MATERIALS AND METHODS: RPNIs were conducted in C57BL mice utilizing free extensor digitorum longus (EDL) muscle grafts placed in the femoral region that were neurotized in different manners: 1) Traditional RPNI innervated by PN, 2) Double fascicular (DF) RPNI innervated by PN dividing into two fascicles and plugging in different locations of the muscle grafts. Control groups were in situ EDL muscles that had 3) intact PN innervation or 4) PN cut and primarily repaired. The endpoint assessments were conducted at 12 weeks postoperatively with target muscle weight measurement (mg), compound muscle action potential (CMAP) (mV), and whole-mount immunofluorescent (IHF) staining.

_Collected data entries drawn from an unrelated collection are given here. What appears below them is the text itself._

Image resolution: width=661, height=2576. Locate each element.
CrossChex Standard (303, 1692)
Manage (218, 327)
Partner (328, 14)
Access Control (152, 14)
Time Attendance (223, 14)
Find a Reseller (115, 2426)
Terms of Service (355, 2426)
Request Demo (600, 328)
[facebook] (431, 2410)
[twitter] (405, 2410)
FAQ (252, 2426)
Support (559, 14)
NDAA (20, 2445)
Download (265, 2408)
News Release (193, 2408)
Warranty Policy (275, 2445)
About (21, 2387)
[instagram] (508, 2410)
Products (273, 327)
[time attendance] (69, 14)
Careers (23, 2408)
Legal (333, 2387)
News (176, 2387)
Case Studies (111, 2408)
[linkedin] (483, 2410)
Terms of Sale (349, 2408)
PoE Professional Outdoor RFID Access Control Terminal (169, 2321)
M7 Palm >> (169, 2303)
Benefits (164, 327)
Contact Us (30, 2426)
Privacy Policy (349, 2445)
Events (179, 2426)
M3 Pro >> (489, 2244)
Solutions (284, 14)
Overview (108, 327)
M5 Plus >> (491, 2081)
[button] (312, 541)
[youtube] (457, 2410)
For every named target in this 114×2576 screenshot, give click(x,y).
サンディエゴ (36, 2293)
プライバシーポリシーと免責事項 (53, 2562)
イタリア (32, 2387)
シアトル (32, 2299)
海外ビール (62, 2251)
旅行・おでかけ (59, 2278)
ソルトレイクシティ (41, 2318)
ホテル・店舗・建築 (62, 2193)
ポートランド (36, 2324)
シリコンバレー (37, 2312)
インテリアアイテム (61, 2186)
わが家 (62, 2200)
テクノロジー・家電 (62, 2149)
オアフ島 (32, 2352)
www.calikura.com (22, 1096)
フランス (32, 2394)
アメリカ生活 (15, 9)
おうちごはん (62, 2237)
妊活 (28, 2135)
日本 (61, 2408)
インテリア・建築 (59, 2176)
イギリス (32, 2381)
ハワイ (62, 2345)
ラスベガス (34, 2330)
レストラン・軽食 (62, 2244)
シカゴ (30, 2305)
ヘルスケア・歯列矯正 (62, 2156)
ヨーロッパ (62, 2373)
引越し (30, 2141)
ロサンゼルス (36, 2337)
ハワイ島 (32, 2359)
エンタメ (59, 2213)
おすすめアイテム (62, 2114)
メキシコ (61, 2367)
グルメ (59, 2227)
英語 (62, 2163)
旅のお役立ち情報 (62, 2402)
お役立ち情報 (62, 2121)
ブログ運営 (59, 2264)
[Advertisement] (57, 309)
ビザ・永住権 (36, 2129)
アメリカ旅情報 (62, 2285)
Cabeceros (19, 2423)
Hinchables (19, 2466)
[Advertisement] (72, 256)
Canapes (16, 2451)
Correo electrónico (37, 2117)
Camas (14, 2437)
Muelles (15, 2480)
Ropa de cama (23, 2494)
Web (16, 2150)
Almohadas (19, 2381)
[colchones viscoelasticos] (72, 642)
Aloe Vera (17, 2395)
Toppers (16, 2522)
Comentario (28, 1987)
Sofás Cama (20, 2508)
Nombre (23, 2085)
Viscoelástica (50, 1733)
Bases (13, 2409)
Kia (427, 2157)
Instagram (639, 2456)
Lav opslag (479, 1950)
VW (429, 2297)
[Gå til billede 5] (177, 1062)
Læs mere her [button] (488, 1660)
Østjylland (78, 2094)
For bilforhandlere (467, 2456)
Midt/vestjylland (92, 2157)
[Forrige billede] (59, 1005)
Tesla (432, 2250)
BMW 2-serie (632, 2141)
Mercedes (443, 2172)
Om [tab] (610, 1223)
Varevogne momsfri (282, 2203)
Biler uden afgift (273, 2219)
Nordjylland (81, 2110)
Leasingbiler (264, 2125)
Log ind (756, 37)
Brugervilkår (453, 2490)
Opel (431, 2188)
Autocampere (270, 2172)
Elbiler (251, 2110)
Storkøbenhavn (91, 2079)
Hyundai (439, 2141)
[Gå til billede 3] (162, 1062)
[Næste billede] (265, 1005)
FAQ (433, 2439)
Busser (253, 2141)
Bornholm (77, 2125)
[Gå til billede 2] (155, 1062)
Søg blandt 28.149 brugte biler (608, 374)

RESULTS: RPNI, when compared to the PN cut and repaired group, showed significantly decreased muscle weight (8.0 ± 1.4 vs 10.0 ± 1.0 mg) and CMAP (6.0 ± 1.7 mV vs 8.1 ± 0.6 mV) (p<0.05). DF- RPNI demonstrated target muscle weight (11.0 ± 2.1 mg) and CMAP (7.5 ± 0.6 mV) comparable to the healthy EDL muscles and the PN cut and repaired group. IHF staining showed 81.1% and 70.5 fully innervated NMJs in the healthy EDL and PN cut and repaired group; conversely, partially innervated NMJ was the main method of innervation in RPNI (44%) and DF-RPNI (53%).

CONCLUSIONS: Traditional RPNI showed decreased NMJ innervation with more partially innervated NMJs compared to the control groups but was sufficient to transduce neural signal. Dividing the neural source and implantation into different locations of the target muscle graft leads to improved muscle function.